While the unexpected shortcuts I find while driving reconfigure the physical construct of the city I carry in my head, the encounters I have recalibrate my understanding of it.
My lazy conclusions about a proposed nuclear pebble-bed reactor are thrown off course, for example, after lunch with an energy expert from the University of Cape Town, who says if we could capture the poisonous substances expelled by coal plants the same way we separate nuclear waste, it would be hailed as an environmental breakthrough. “The irrational phobias against nuclear power are usually the domain of rich people in rich countries,” he says, “In South Africa, thousands of people don’t have any power at all, and thousands more die every year from paraffin fires.” But nuclear power is “unfashionable.” He declines to be quoted by name for fear of losing out on grants.
This comes into perspective, traipsing around Barcelona, in Khayelitsha, with a pair of cable thieves named Godfrey and Andile who explain everything in the third person, as if they are not actually the ones who “climb up the poles, mos, like this one, like Tarzan,” to break the power cables and steal the copper intestines for resale.
This time we have collected a following of adults, chanting “iz’nyoka,” inspired by the Eskom TV ads that vilify people like Godfrey and Andile as “snakes.” Godfrey shrugs it off: “No, they are not talking abo
ut us. It is iz’nyoka because the electricity is very quick to kill you. It bites you like a snake. On TV, they tell you, it can kill you first time.”
The context expands again, in a labyrinth of shacks in Nyanga, where there is no electricity at all, not even the illegal connections that sag in snares across the dirt roads elsewhere. Our guide Pele tells us that here people live in fear of tsotsis who come in under cover of the absolute blackness to rob and rape. “Hooo. You won’t find me here at night,” he says.

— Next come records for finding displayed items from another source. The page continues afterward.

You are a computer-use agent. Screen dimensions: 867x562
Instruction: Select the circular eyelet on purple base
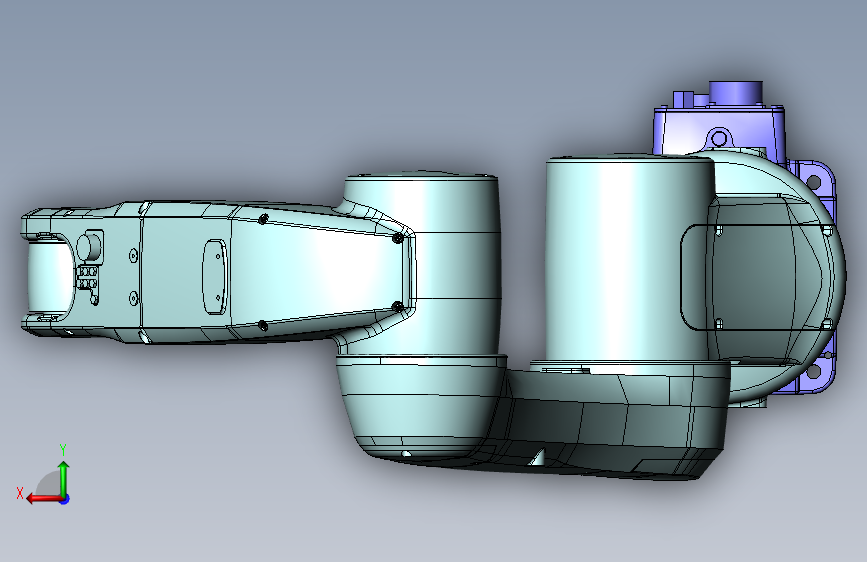tap(719, 138)
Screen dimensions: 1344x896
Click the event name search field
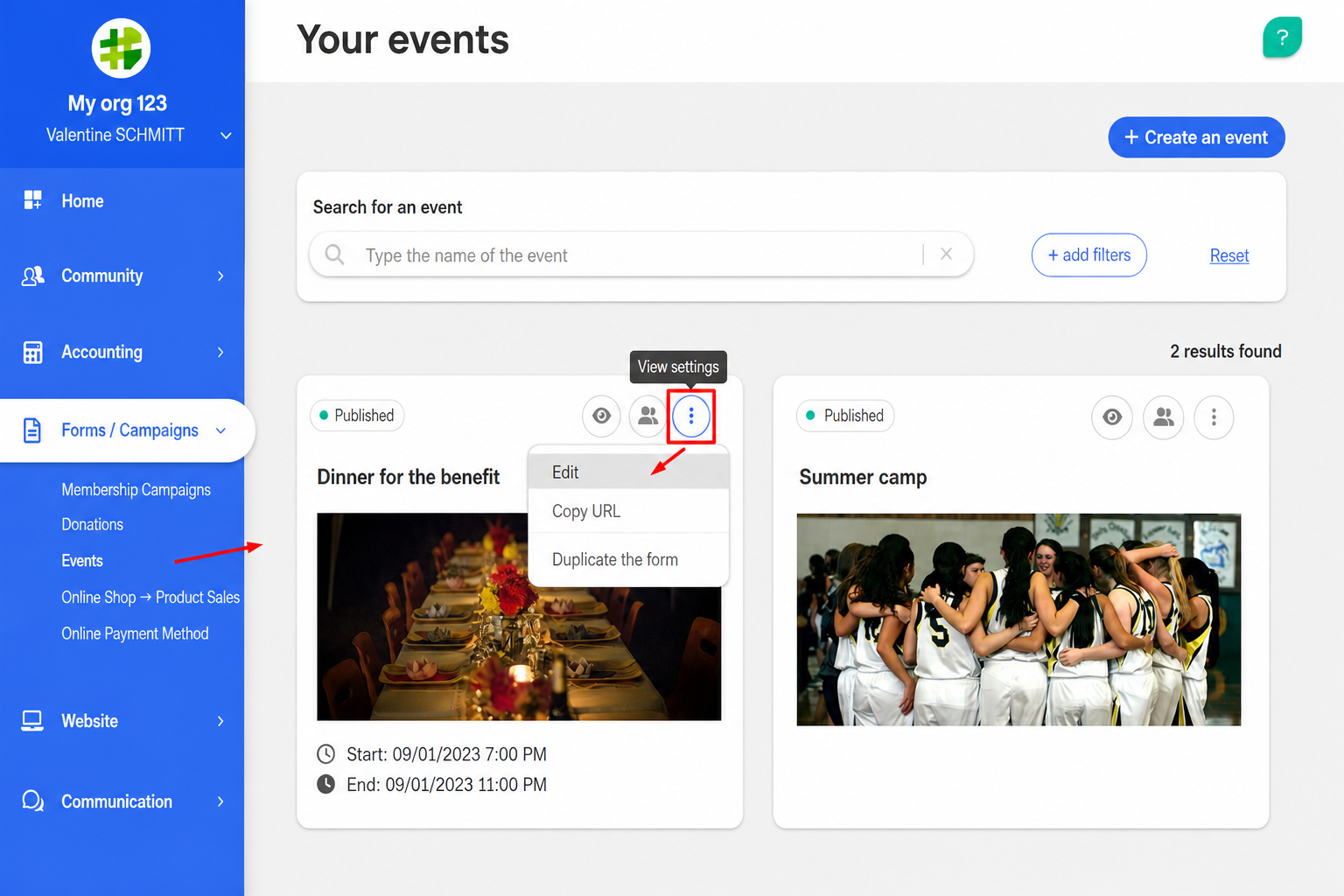(x=641, y=255)
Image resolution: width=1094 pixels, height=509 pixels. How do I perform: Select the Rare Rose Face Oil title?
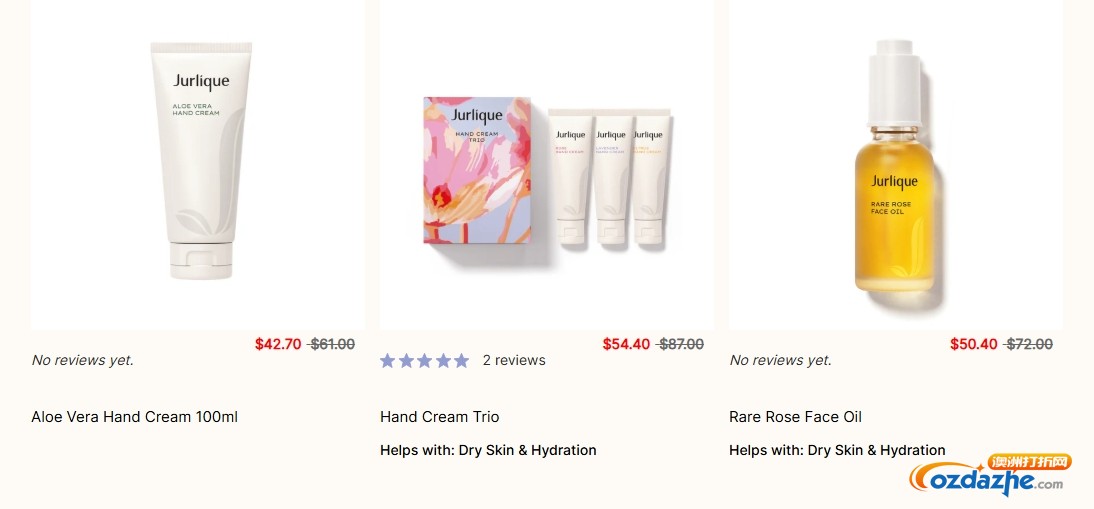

He takes us to visit his friend David who lives in a miserable shack that smells of damp and bare earth. There is a battered fridge in one corner, used as a cupboard, and in another a metal drum in which a fire can be built, because the paraffin stove (the kind that sets neighborhoods ablaze) doesn’t provide enough warmth.
And David’s home forces me to shift and intertwine the categories again. On the walls, made of ragged pieces of cardboard and chipboard, there is a clothing-store poster advertising a competition to win twenty grand for your child’s education—all those zeroes insistent above the grinning faces of white children. But there are also patches of faded blue wallpaper, adorned with cats and monkeys in frilly Edwardian outfits, all floppy hats and capes. It reminds me with a wrench of a Tamboerskloof home where the filmmaker couple (allegedly with a cocaine habit, but that didn’t make it into the décor magazine story) had covered their little blonde daughter’s bedroom in a similar wallpaper.
Likewise, the image of Joseph dying of AIDS and TB, which the WHO never used, becomes inextricably tangled with a story I did on an upmarket swingers club and my meetings with Karl*, the middle-class teenage vampire who swaps swigs of blood from open wrists with his Goth friends.
But all of these are only snapshots. The encounters are glancing, a single serving before I move on to the next story. As much as I am driven by curiosity and the desire to distill the world in words, I don’t follow up unless I’m paid to. I have no idea how much longer Joseph lived or if Lizl and Riaan are still married, if he is still angry, whether Julie still turns tricks in an over-plush room with lace curtains, or if PEACA’s warning to the violent boyfriend turned physical, as it so often has in the past. And I still I have no idea who was injured or killed behind the taxi rank.